Um adestrador que se forme
numa Escola de Pastores Alemães não pode e não deve ensinar as demais raças
caninas na perspectiva do Cão de Stephanitz, porque se o fizer não obterá os
mesmos resultados e subaproveitará os cães ao seu encargo, o mesmo é válido
para os oriundos de um grupo de Border Collies que desejem ensinar cães com
outras características de igual modo. O Pastor Alemão exige muito pouco dos
seus condutores em matéria de entrega emocional, porque mais depende da memória
mecânica do que da afectiva para chegar à associativa, é naturalmente
concentrado e disciplinado, o que lhe facilita a aquisição das posturas e das
manobras requeridas sem grandes repetições. Como é muito disponível, a menos
que seja por demais submisso, o grosso dos seus machos necessitará mais de
travamento do que de estímulo, porque é naturalmente competitivo, audaz,
protector e reage prontamente às provocações, o que não implica que dispense
uma profunda relação de cumplicidade com o seu dono ou condutor, cuja
existência garantirá novas e menos visíveis formas de entendimento binomial.

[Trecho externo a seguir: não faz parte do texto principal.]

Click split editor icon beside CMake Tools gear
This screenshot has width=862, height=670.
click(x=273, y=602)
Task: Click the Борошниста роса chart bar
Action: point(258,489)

Sendo precoce, dinâmico e de alguma forma persistente, busca o progresso e não dispensa
a novidade de desafios, o que a ninguém espanta porque foi criado para o trabalho,
dispensando a excessiva recompensa por viver em função do serviço, ser
naturalmente sério e pouco propenso a subornos. E se o pudermos acusar de algo,
certamente será de excesso de zelo, porque não lhe sendo distribuído trabalho,
não hesitará em inventá-lo.
Como a maior parte dos
cães não é assim, quer pecando por menor disponibilidade quer exigindo maior
estímulo, factores ligados ao pormenor da sua carga instintiva, biomecânica e
morfologia, ao particular da sua envergadura e à procura doutros serviços por
diverso equilíbrio dos principais impulsos herdados, ver-nos-emos obrigados a
trabalhá-los doutro modo, pacientemente e com maior tolerância, a felicitá-los
amiúde e efusivamente para que a experiência feliz, que não dispensa a
recompensa, accione a memória afectiva que os induzirá ao cumprimento das
tarefas. Neles a ênfase recairá sobre a acção e o travamento deverá acontecer
gradual e suavemente para que não percam o gosto por aprender, ao temerem a liderança.

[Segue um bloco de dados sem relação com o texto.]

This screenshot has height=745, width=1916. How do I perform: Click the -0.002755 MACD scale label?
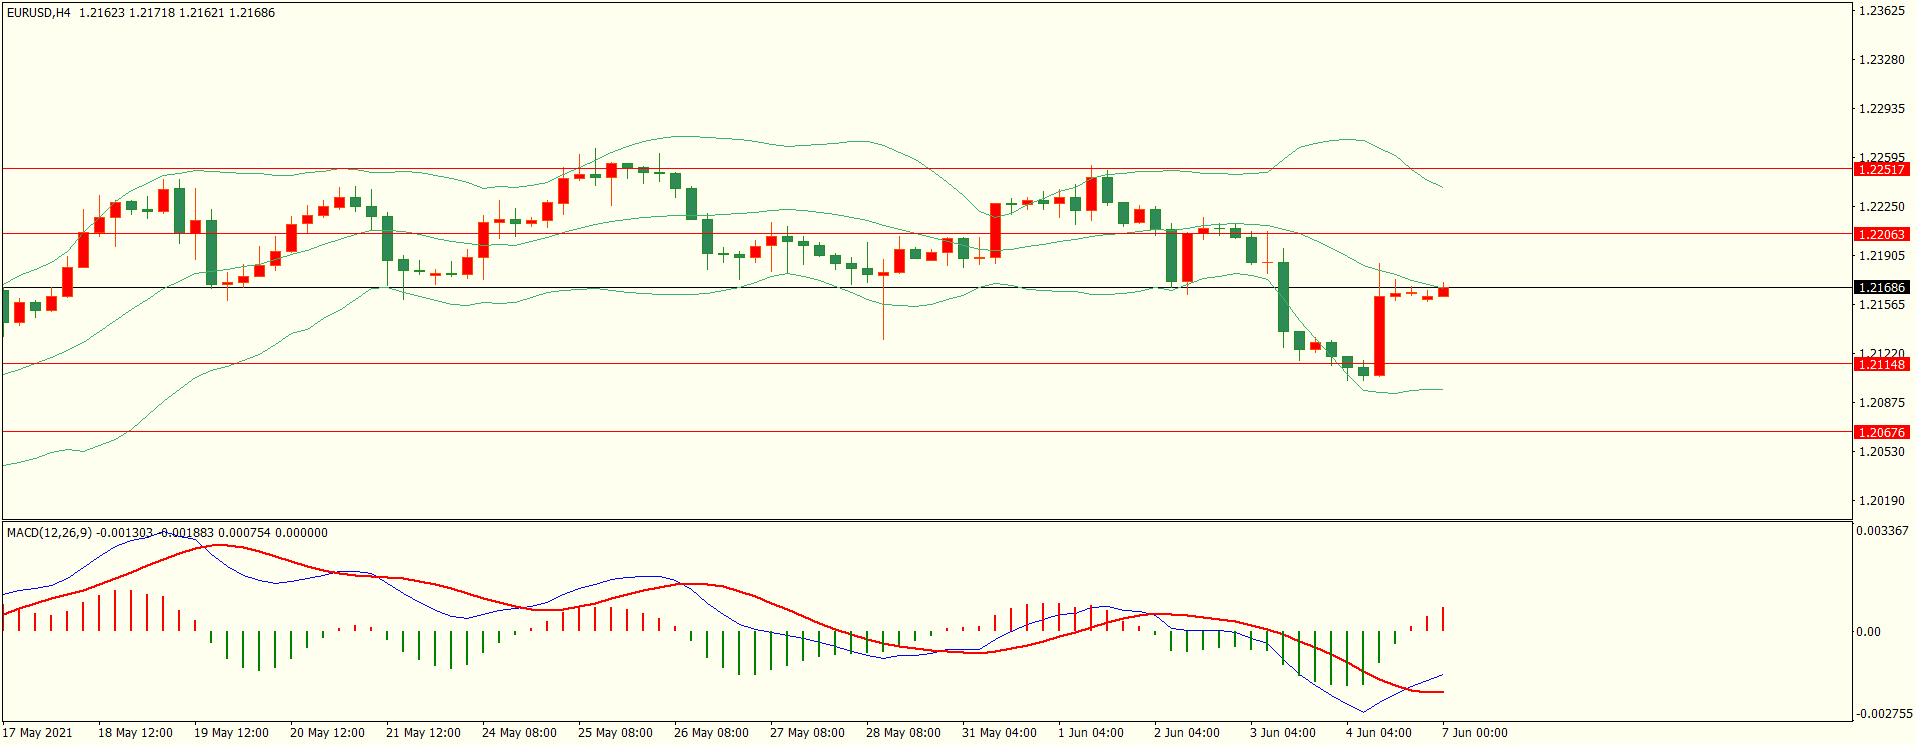(x=1884, y=714)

Como se depreende, o rigor que caracteriza o treino dos pastores alemães só os
afogaria e os pastores alemães treinados deste modo tendem à desobediência e
nalguns casos a perverterem a liderança, podendo os machos menos dominantes e
as fêmeas tornar-se quezilentos ou piegas. Um grande número de molossos,
debaixo de pressão, tende à imobilidade ou à revolta, muitos bracóides (se não
todos) irão exigir estratégias lúdicas para o alcance das metas propostas, os
vulpinos acusam em demasia as correcções e os toys carecem de muito agrado e
protecção. A somar a isto, em todas as raças subsistem indivíduos diferentes
que irão exigir abordagens e acompanhamentos díspares.
Cada cão deverá ser
tratado e ensinado de acordo com a sua sensibilidade e vocação, entendido tal
qual é para que a liderança não atrapalhe o seu desenvolvimento cognitivo, que
poderá exigir mais disciplina ou afecto de acordo com o seu perfil psicológico.

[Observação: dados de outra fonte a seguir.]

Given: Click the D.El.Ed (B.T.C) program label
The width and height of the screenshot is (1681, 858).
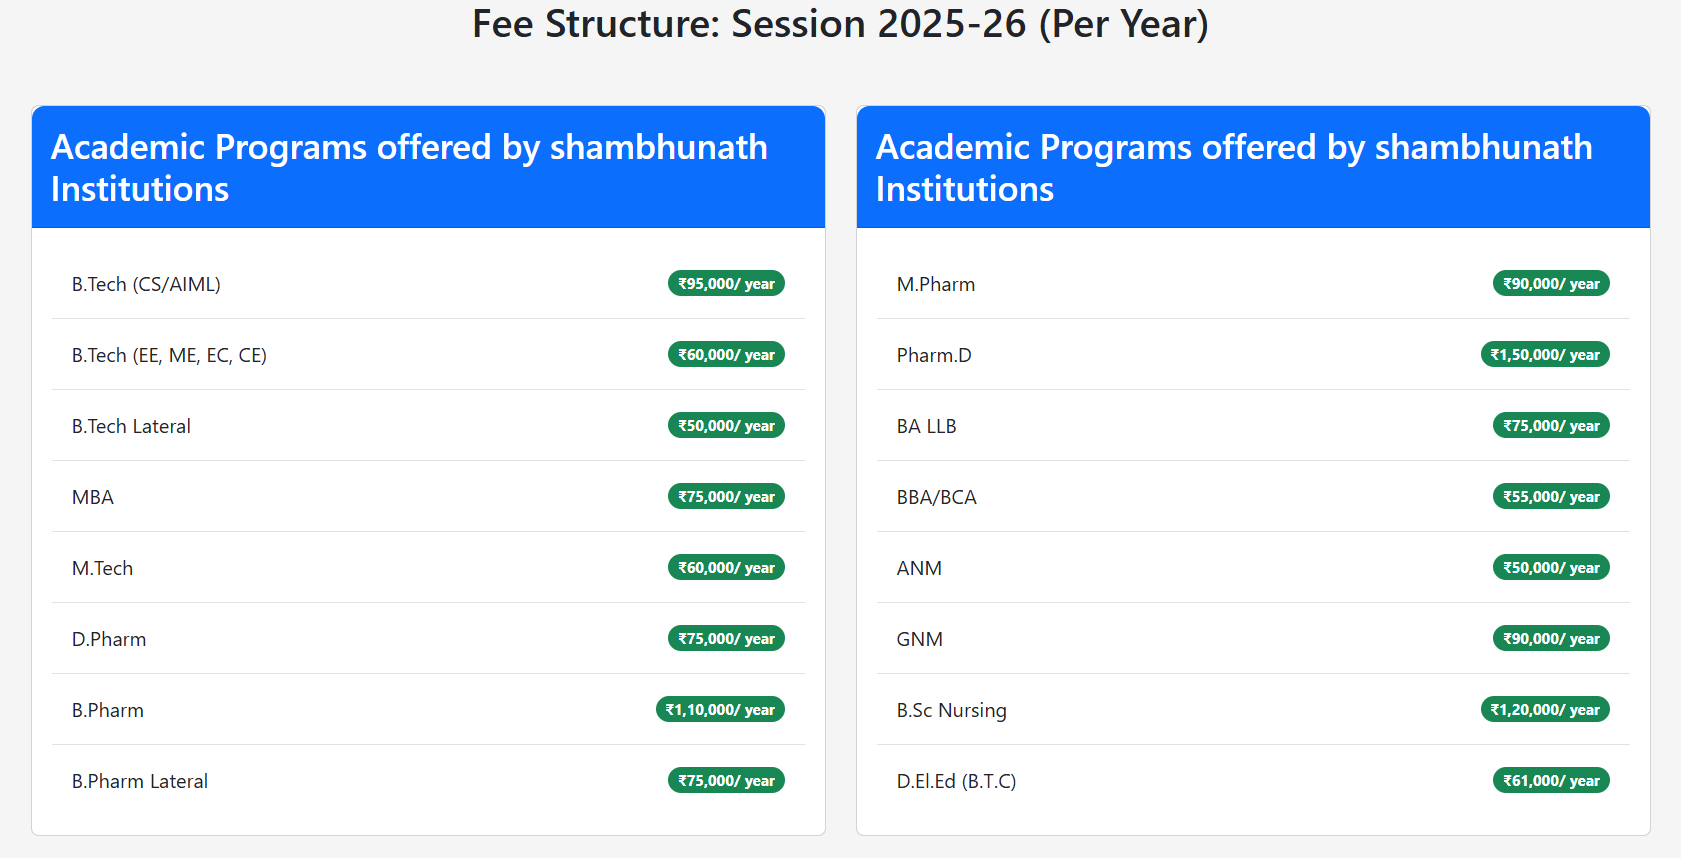Looking at the screenshot, I should 956,781.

Será este discernimento que tornará maior e mais adequado qualquer adestrador,
que para todos os efeitos é como um actor, desdobrando-se em múltiplas
personagens para poder valer a todos os cães. Jamais alcançaremos o cão ideal
mas podemos abstrair de todos o melhor que têm para dar. Para isso cá estamos e
nisto se baseiam ou deveriam basear as nossas credenciais.